__Task input__:

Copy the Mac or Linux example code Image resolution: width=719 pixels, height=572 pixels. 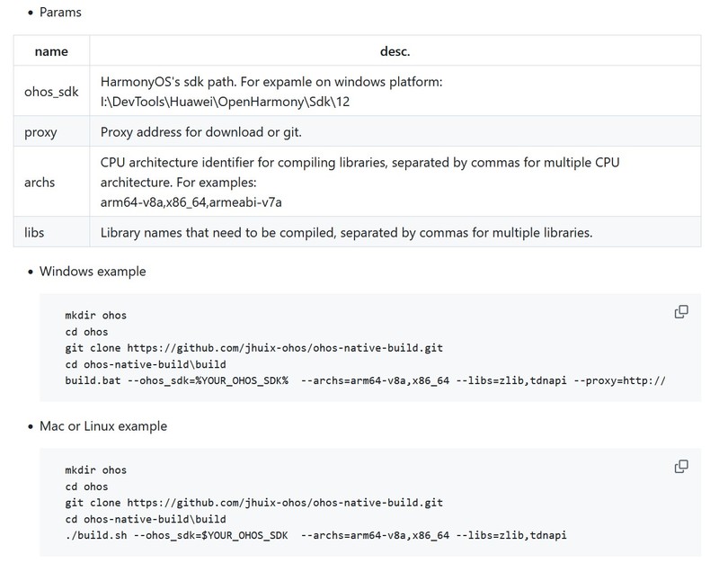(x=681, y=467)
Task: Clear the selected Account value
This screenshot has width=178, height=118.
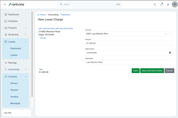Action: pyautogui.click(x=165, y=34)
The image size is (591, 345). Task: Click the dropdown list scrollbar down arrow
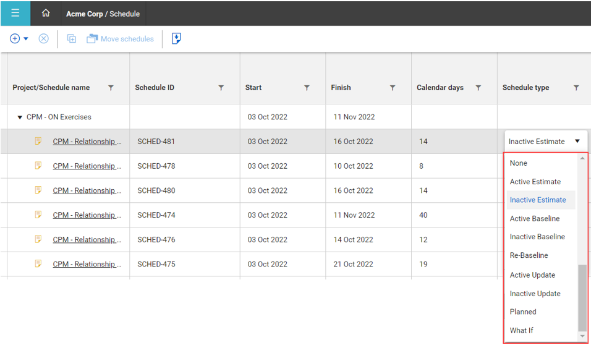point(582,336)
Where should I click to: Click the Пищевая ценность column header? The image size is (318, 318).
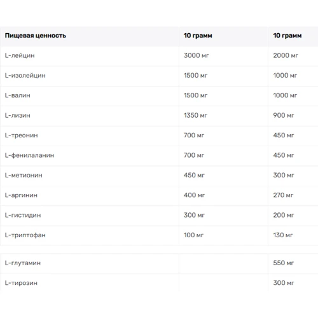coord(36,36)
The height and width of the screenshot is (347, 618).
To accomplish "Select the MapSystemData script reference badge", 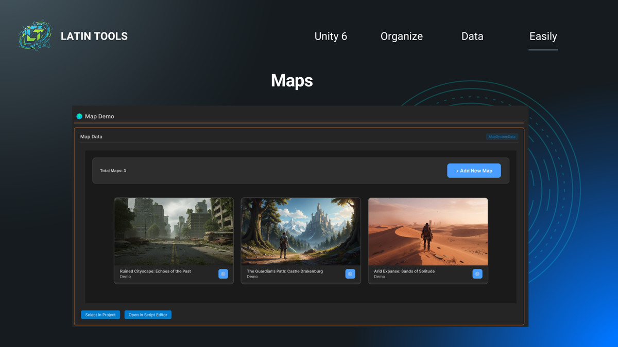I will click(502, 137).
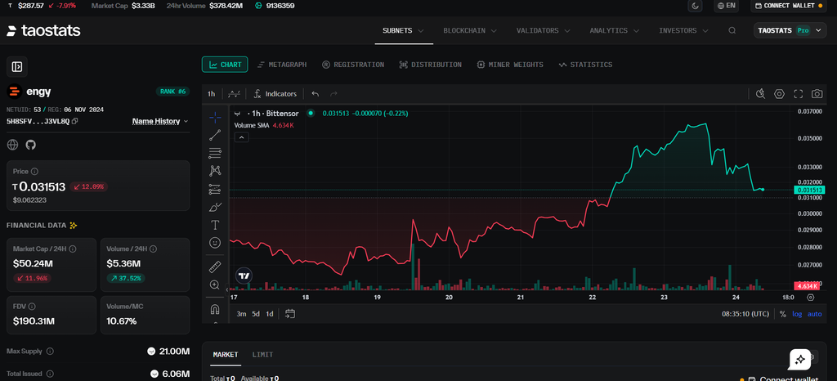Toggle log scale on chart
The width and height of the screenshot is (837, 381).
(x=797, y=314)
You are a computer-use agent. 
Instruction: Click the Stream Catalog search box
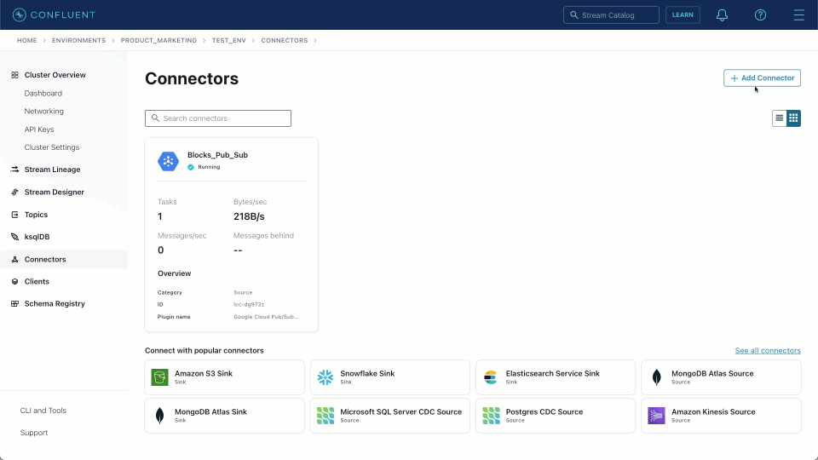(611, 15)
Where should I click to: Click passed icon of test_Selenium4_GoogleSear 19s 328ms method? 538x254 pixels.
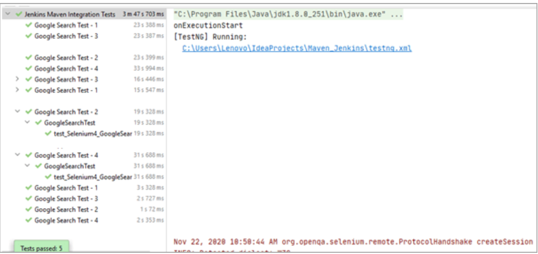coord(48,134)
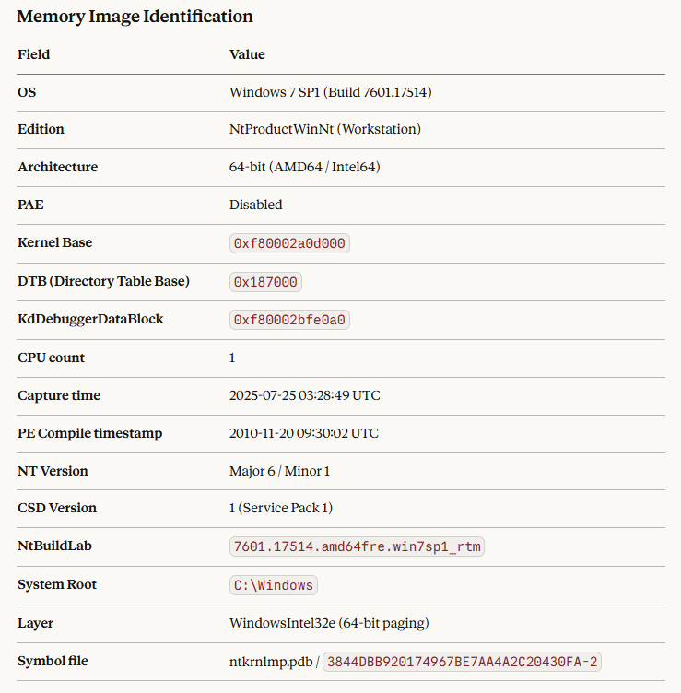This screenshot has height=693, width=681.
Task: Click the Memory Image Identification heading
Action: (x=135, y=17)
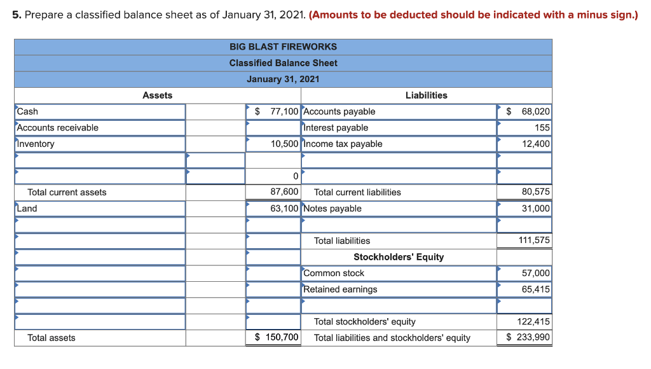
Task: Open the Income tax payable dropdown
Action: tap(394, 144)
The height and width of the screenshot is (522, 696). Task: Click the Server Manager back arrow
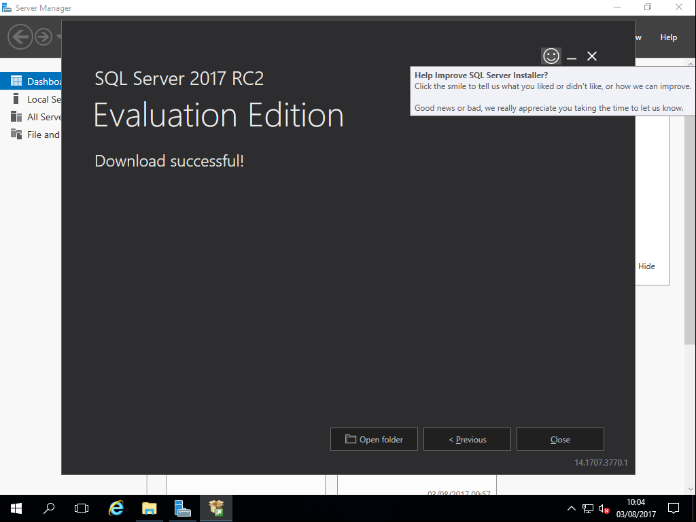(x=21, y=37)
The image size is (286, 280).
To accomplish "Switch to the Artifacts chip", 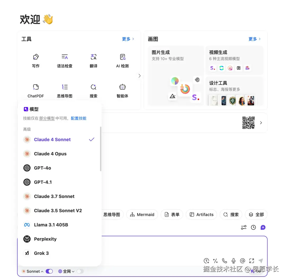I will (x=201, y=215).

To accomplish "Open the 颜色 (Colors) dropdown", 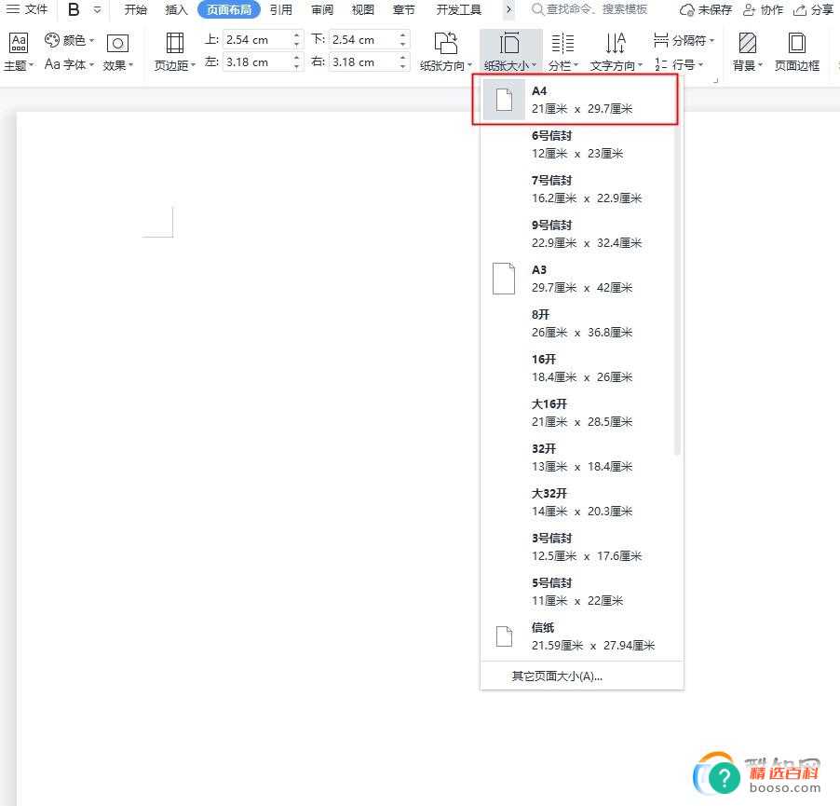I will (x=70, y=39).
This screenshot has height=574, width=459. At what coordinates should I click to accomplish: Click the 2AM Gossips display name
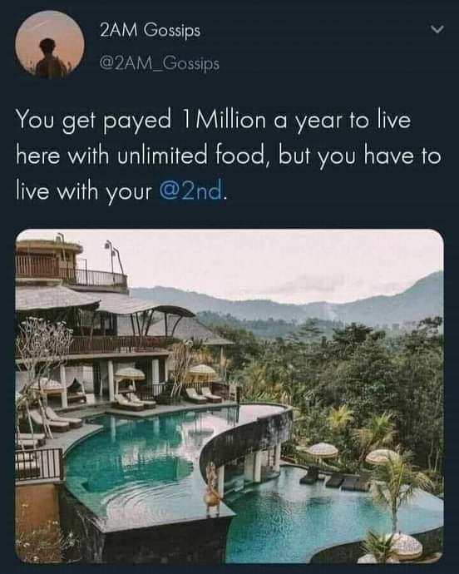pos(150,30)
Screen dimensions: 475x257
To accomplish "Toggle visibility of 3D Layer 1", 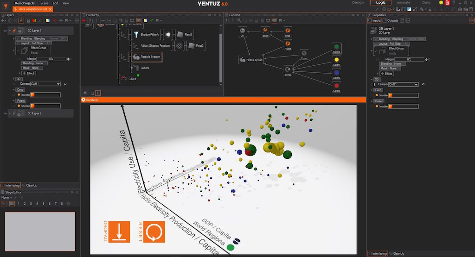I will tap(5, 31).
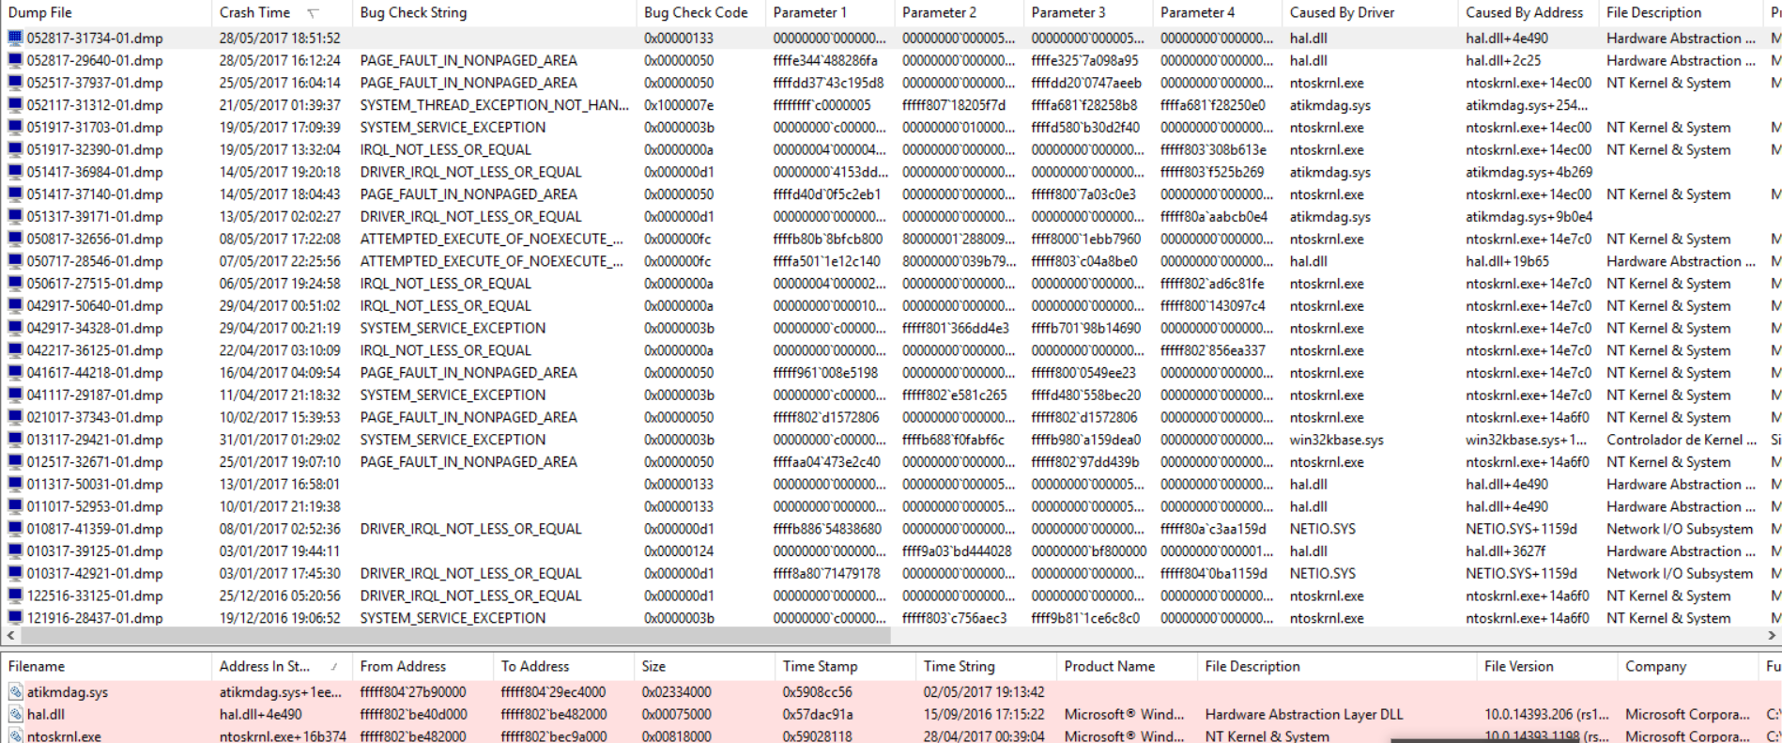Click the horizontal scrollbar right arrow
The image size is (1782, 743).
tap(1773, 636)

__What you will do__:
Could you output exactly the lines above, from the line with "The image size is (591, 345)." up to and including the line with "The height and width of the screenshot is (347, 618).", and nothing else, skipping the pictures?

__Finished task__:
The image size is (591, 345). Task: Click the dropdown list scrollbar down arrow
point(582,336)
Where should I click to: Click the Пищевая ценность column header? The image size is (318, 318).
coord(36,36)
The height and width of the screenshot is (347, 618).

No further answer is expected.